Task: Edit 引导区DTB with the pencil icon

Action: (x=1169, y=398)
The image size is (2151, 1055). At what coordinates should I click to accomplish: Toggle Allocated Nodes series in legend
---
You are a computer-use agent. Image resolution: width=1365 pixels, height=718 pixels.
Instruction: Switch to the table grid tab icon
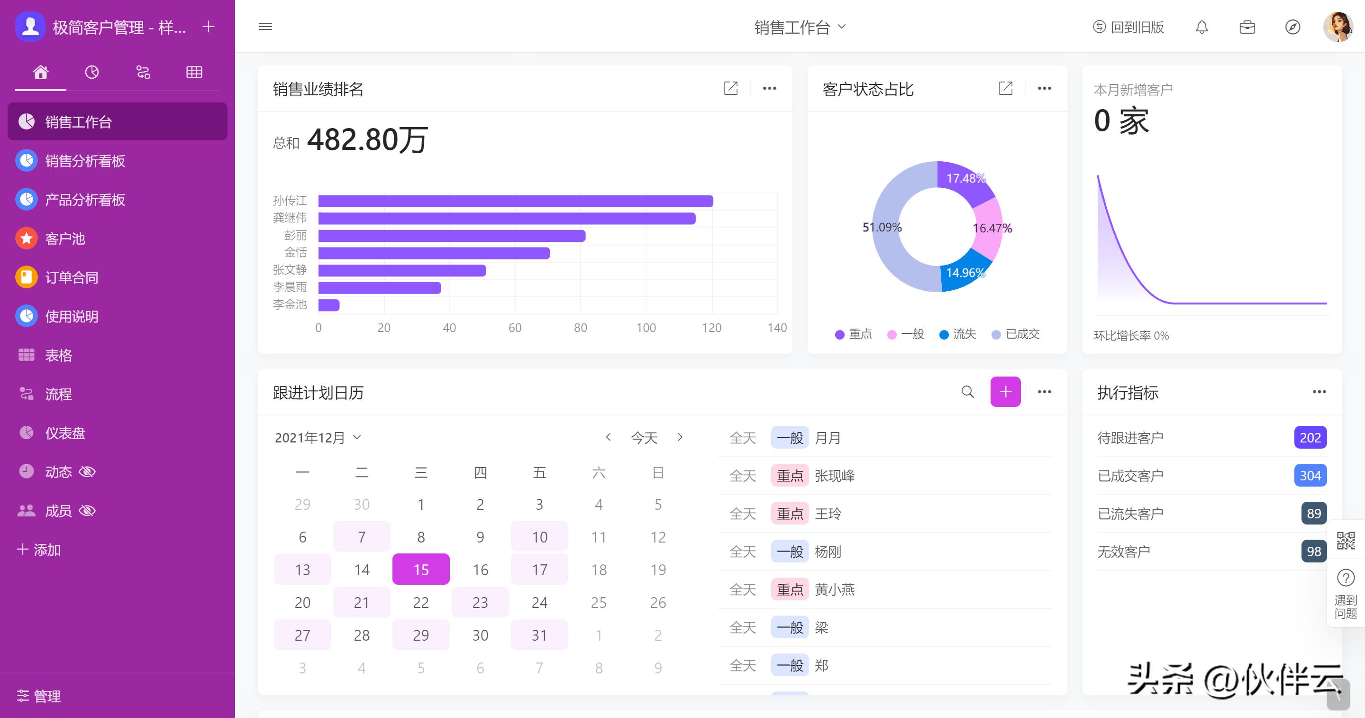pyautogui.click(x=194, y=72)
...
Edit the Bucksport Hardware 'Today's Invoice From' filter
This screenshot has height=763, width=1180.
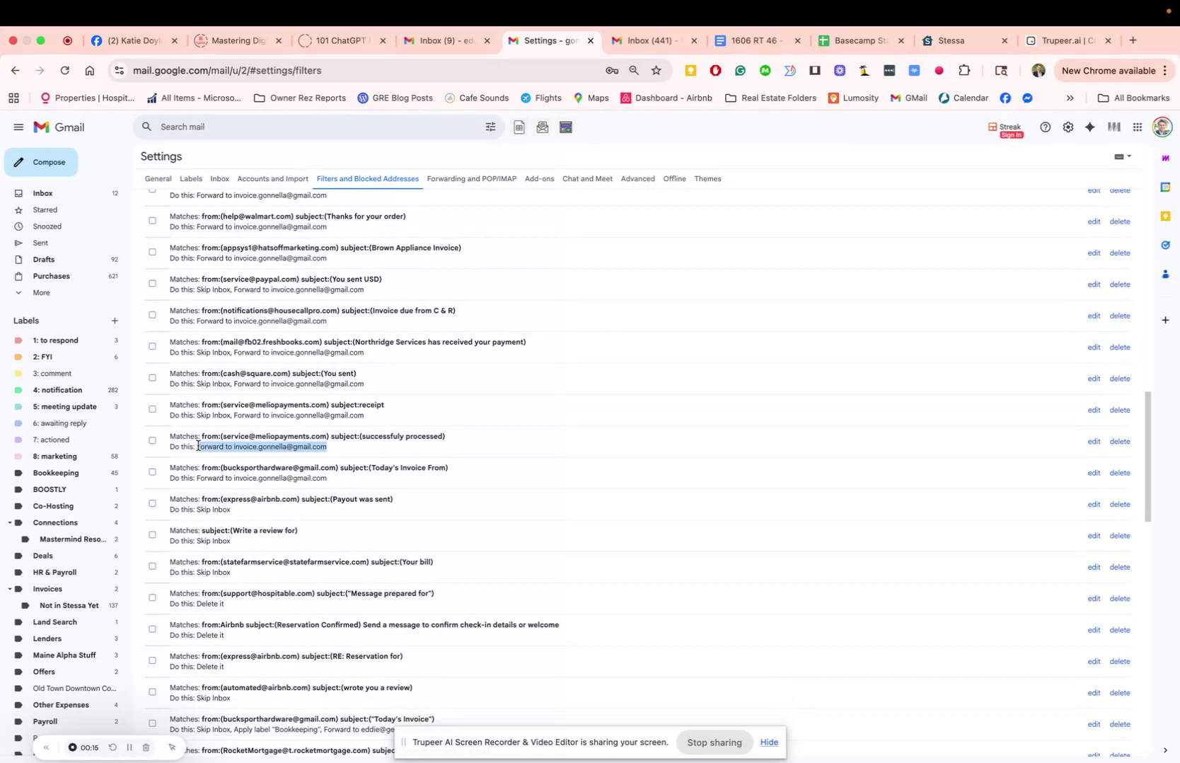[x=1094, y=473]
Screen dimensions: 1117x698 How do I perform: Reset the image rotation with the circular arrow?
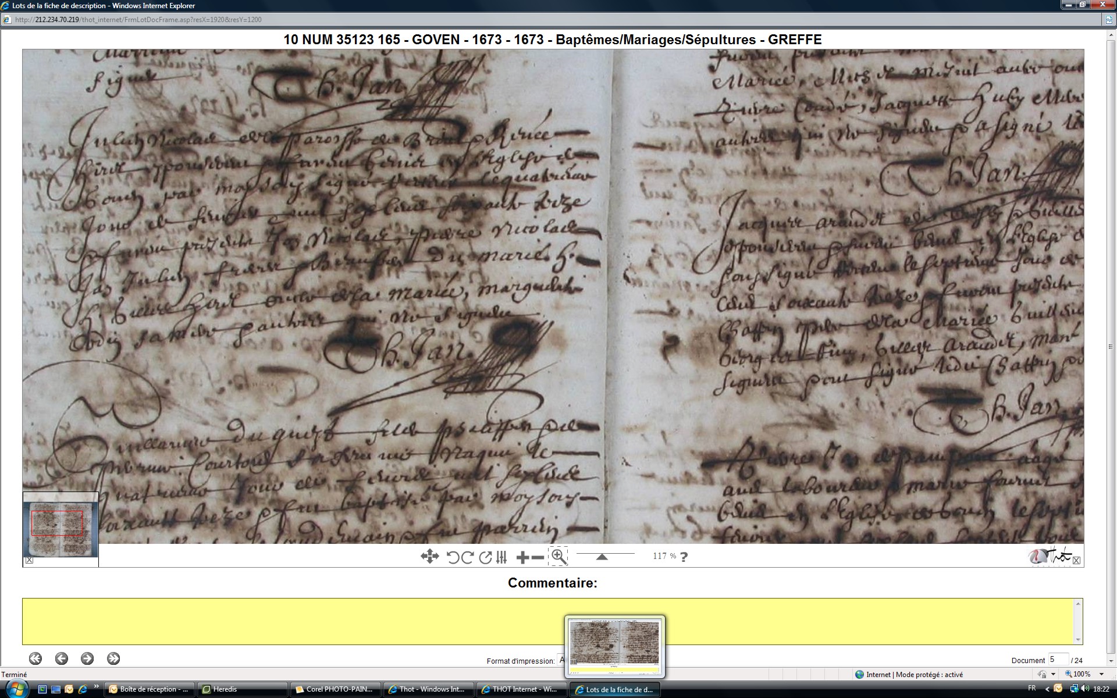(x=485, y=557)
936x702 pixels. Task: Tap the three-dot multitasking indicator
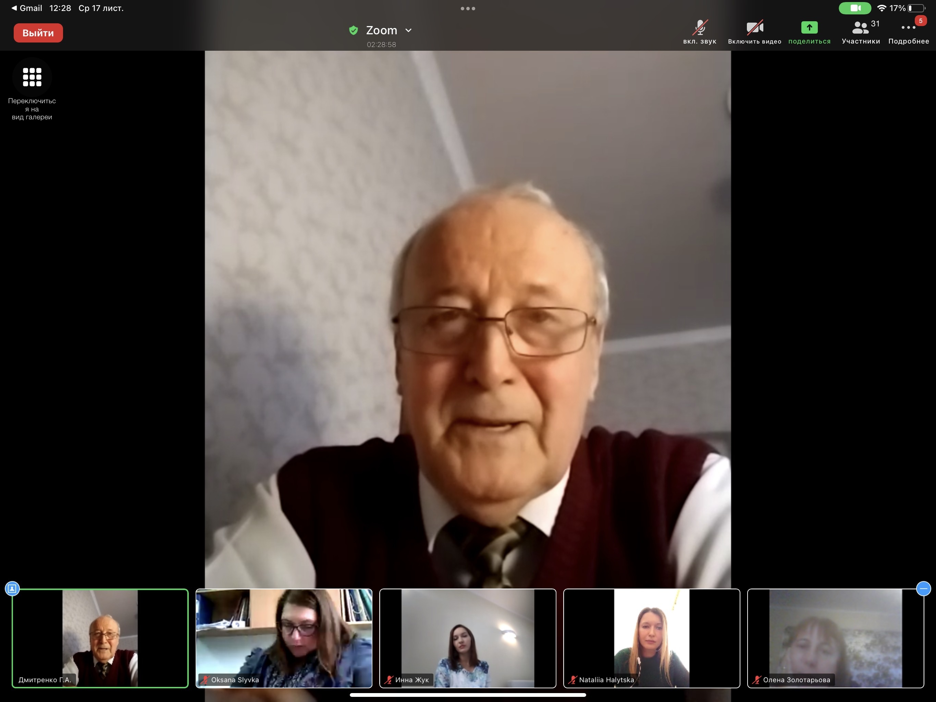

Problem to solve :: Wherever the word "pixels" turns up in the records, copy out the line it is on.

Exercise output ::
You are a computer-use agent. Image resolution: width=1365 pixels, height=718 pixels.
936x702 pixels. Task: Tap the three-dot multitasking indicator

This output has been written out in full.